++++ Provided information ++++

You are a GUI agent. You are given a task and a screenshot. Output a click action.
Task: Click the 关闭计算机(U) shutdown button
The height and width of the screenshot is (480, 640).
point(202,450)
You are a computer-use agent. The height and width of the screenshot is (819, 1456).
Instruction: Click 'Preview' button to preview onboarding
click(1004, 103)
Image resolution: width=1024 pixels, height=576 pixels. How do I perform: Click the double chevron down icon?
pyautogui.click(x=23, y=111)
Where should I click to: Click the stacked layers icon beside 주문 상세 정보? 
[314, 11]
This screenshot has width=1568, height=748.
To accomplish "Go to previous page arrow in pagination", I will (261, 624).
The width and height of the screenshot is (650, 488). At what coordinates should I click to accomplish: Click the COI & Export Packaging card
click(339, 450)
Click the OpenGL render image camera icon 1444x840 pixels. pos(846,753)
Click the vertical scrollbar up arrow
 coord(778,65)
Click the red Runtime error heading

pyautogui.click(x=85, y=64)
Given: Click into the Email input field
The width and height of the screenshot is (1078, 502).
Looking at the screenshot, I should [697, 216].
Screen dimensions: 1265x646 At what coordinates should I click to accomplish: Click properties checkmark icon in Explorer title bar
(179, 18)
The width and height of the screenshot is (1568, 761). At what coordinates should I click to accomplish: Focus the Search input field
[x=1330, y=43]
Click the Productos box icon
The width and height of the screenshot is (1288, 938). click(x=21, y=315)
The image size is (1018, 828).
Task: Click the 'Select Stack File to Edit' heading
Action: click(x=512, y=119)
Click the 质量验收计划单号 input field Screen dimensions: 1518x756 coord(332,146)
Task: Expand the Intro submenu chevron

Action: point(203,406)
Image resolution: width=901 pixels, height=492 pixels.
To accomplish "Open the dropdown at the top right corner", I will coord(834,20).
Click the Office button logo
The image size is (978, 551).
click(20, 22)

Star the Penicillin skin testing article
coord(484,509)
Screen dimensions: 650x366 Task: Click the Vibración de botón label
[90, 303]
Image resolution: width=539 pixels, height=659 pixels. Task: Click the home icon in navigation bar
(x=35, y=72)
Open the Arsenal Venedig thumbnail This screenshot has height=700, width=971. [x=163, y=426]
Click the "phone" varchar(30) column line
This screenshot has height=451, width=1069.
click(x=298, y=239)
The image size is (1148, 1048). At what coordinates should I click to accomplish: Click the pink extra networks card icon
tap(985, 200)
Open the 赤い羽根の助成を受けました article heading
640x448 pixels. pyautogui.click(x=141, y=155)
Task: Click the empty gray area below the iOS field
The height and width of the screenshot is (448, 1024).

++++

Required action: Restate the listing in full, preserving every word.

Problem solution:
You are a GUI agent. You are given a task and a screenshot. Output a click action.
Task: Click the 关闭计算机(U) shutdown button
The height and width of the screenshot is (480, 640).
point(202,450)
You are a computer-use agent. The height and width of the screenshot is (819, 1456).
Instruction: Click 'Preview' button to preview onboarding
click(1004, 103)
Image resolution: width=1024 pixels, height=576 pixels. How do I perform: Click the double chevron down icon?
pyautogui.click(x=23, y=111)
Where should I click to: Click the stacked layers icon beside 주문 상세 정보? 
[314, 11]
This screenshot has width=1568, height=748.
To accomplish "Go to previous page arrow in pagination", I will (261, 624).
The width and height of the screenshot is (650, 488). At what coordinates should I click to accomplish: Click the COI & Export Packaging card
click(339, 450)
Click the OpenGL render image camera icon 1444x840 pixels. pos(846,753)
Click the vertical scrollbar up arrow
 coord(778,65)
Click the red Runtime error heading

pyautogui.click(x=85, y=64)
Given: Click into the Email input field
The width and height of the screenshot is (1078, 502).
Looking at the screenshot, I should [697, 216].
Screen dimensions: 1265x646 At what coordinates should I click to accomplish: Click properties checkmark icon in Explorer title bar
(179, 18)
The width and height of the screenshot is (1568, 761). At what coordinates should I click to accomplish: Focus the Search input field
[x=1330, y=43]
Click the Productos box icon
The width and height of the screenshot is (1288, 938). click(x=21, y=315)
The image size is (1018, 828).
Task: Click the 'Select Stack File to Edit' heading
Action: click(x=512, y=119)
Click the 质量验收计划单号 input field Screen dimensions: 1518x756 coord(332,146)
Task: Expand the Intro submenu chevron

Action: point(203,406)
Image resolution: width=901 pixels, height=492 pixels.
To accomplish "Open the dropdown at the top right corner", I will coord(834,20).
Click the Office button logo
The image size is (978, 551).
click(20, 22)

Star the Penicillin skin testing article
coord(484,509)
Screen dimensions: 650x366 Task: Click the Vibración de botón label
[90, 303]
Image resolution: width=539 pixels, height=659 pixels. Task: Click the home icon in navigation bar
(x=35, y=72)
Open the Arsenal Venedig thumbnail This screenshot has height=700, width=971. [x=163, y=426]
Click the "phone" varchar(30) column line
This screenshot has height=451, width=1069.
click(x=298, y=239)
The image size is (1148, 1048). At what coordinates should I click to accomplish: Click the pink extra networks card icon
tap(985, 200)
Open the 赤い羽根の助成を受けました article heading
640x448 pixels. pyautogui.click(x=141, y=155)
Task: Click the empty gray area below the iOS field
The height and width of the screenshot is (448, 1024).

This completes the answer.